No, Andrei it hasn't. A detailed paragraph (or more) explaining we you think so should be included in the full RFC.

> One big question mark for me is, should we define
> for arrays (and associative arrays and containers in general) value
> semantics, reference counted value semantics, or reference semantics? It
> is not clear to me yet what the best option is. Think of arrays as an
> archetypal example.

Here are some additional pros/cons:

1. Value semantics (arrays are like int)
 +  can return static arrays from functions
 -  can be emulated with slice assign and .dup, where needed
 -  requires arrays and slices to be separate types
 +- requires opImplicitCast from container to slice type
 +- requires template argument deduction to be opImplicitCast/alias this aware
 -  If you forget to pass by reference (when you meant to), logical bugs are produced (i.e. my mutation doesn't get published).
 -  Dis-allows inheritance from all containers (i.e. implemented as structs)

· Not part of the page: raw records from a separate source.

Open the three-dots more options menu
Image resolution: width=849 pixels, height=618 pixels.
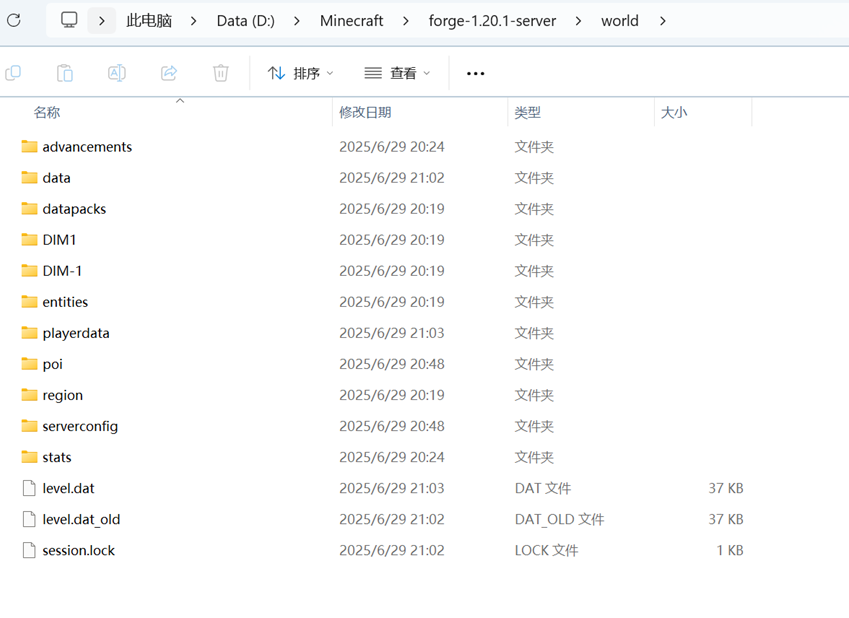[475, 73]
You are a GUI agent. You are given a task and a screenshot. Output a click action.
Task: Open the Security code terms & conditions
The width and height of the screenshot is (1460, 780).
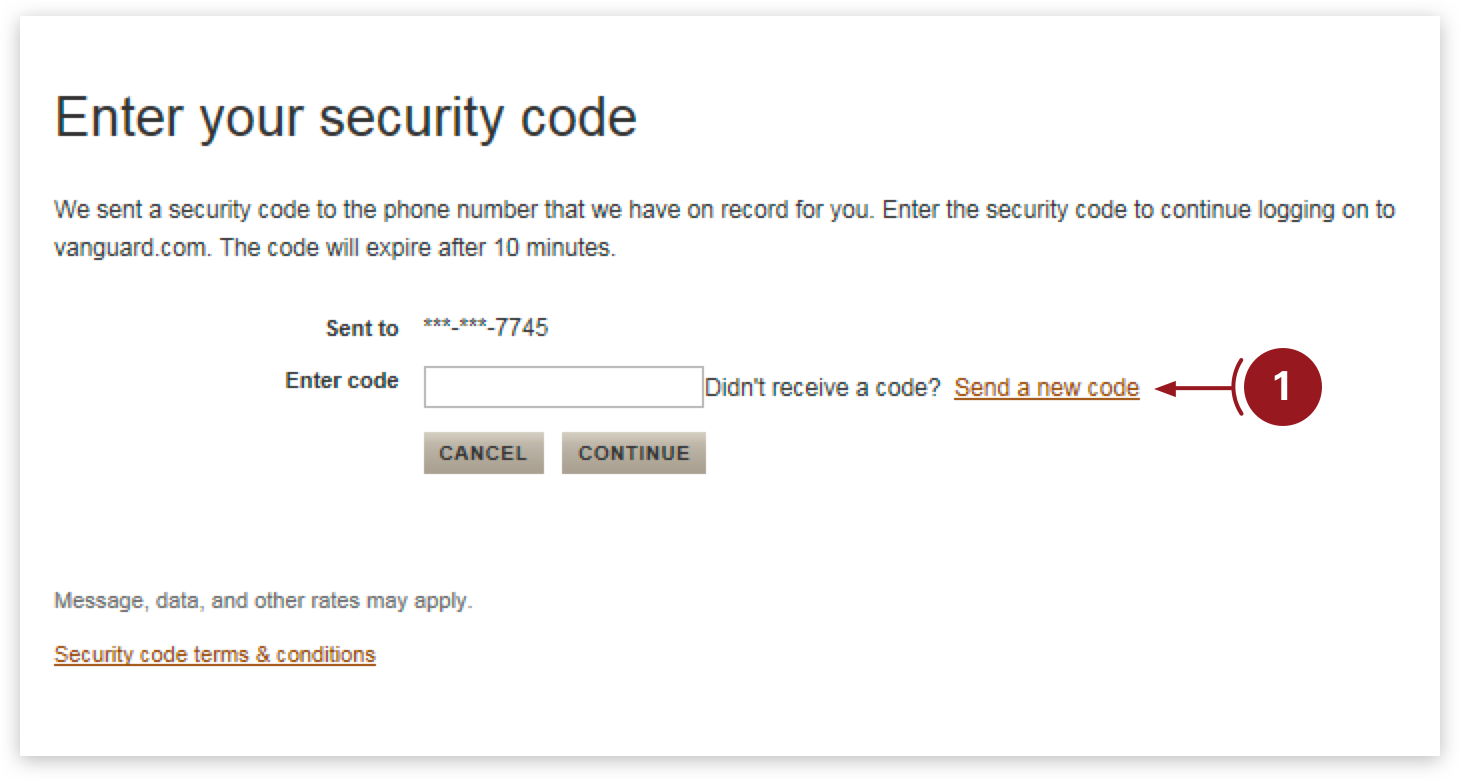213,655
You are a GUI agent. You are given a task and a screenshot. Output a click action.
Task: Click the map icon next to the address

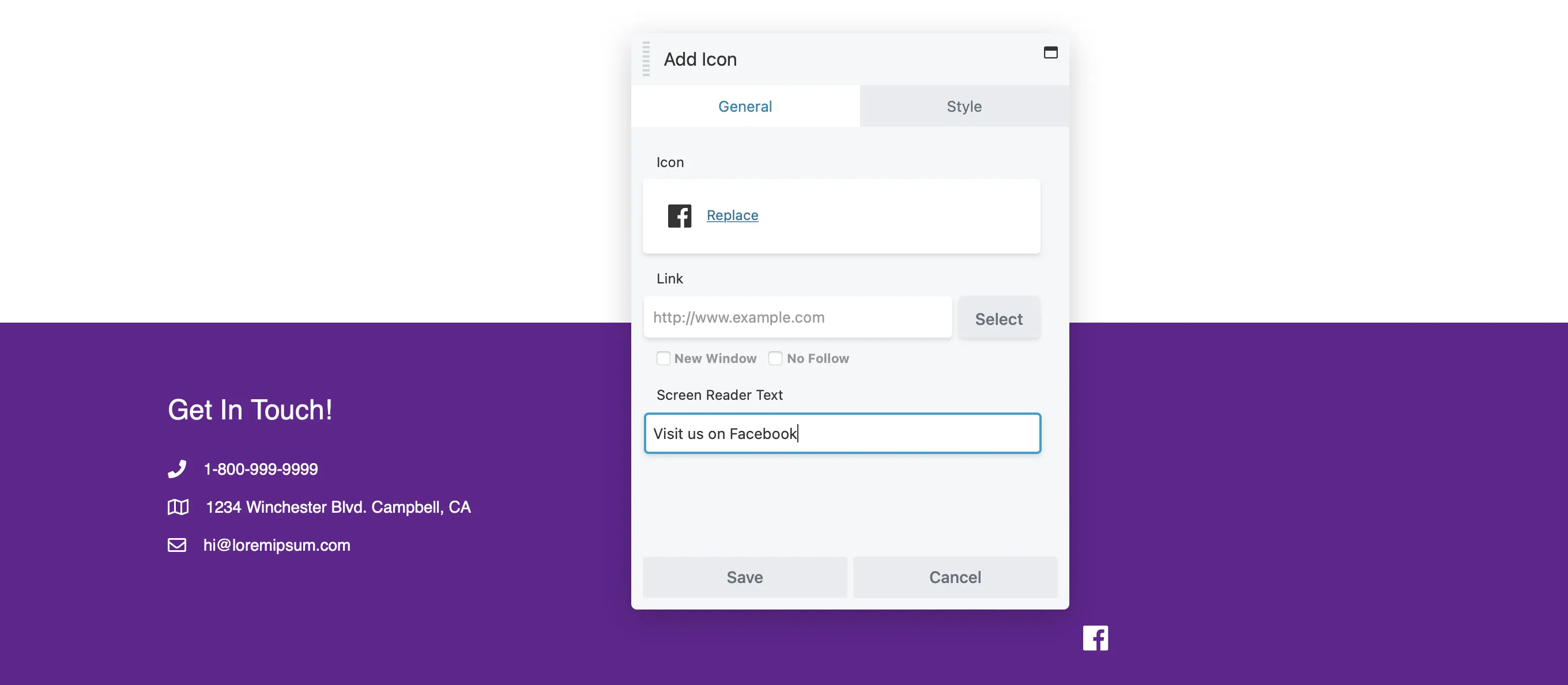point(178,507)
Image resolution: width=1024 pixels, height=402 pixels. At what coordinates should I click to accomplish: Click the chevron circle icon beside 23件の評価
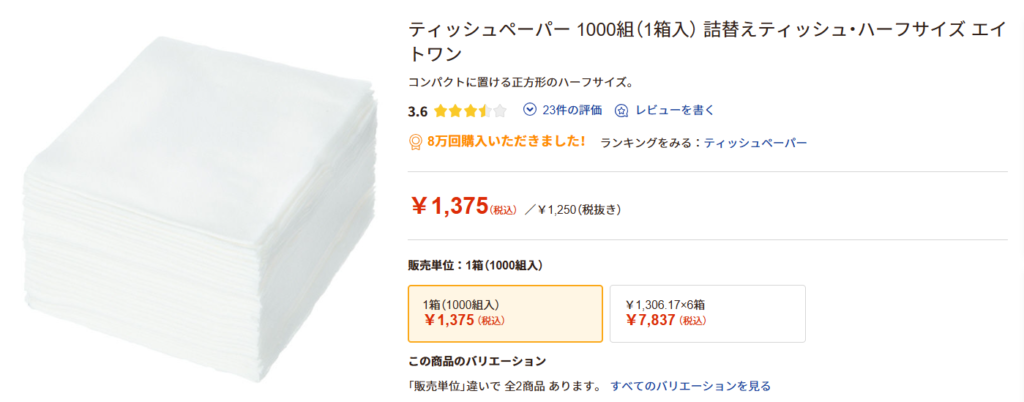530,110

I think clarifying 2 as being copy-on-write is useful.
2. Copy-on-write (Value semantics with reference counting)
 +- The added trade-offs of value semantics
 -  arrays may no longer be passed in registers (performance reduction)

3. Reference semantics
 ++ Allows arrays and slices to be the same type
 +  How D's arrays/slices work today
 +  Familiar to C/C++ refugees (Similar to plain old arrays)
 +  Familiar to most OO language refugees: containers are objects
 +  Allows inheritance from most containers (i.e. implemented as objects, except for arrays)

> - Hard to reason about: squirrel an array into an object, and way later
> and farther it modifies the array and effects a change at long distance
> - Long-distance effects may as well be some of the toughest bugs after
> memory errors
> - Potentially inefficient as people might start sprinkling copies in the
> hope the eliminate bugs or chances of bugs
> + const system helps: if a function doesn't change something just mark
> it as const and you're home free
> + immutable also helps: immutable data can never change so it can be
> shared no problem. Not sure how interesting immutable containers are though.

All these issues also exist with objects, which people are familiar with.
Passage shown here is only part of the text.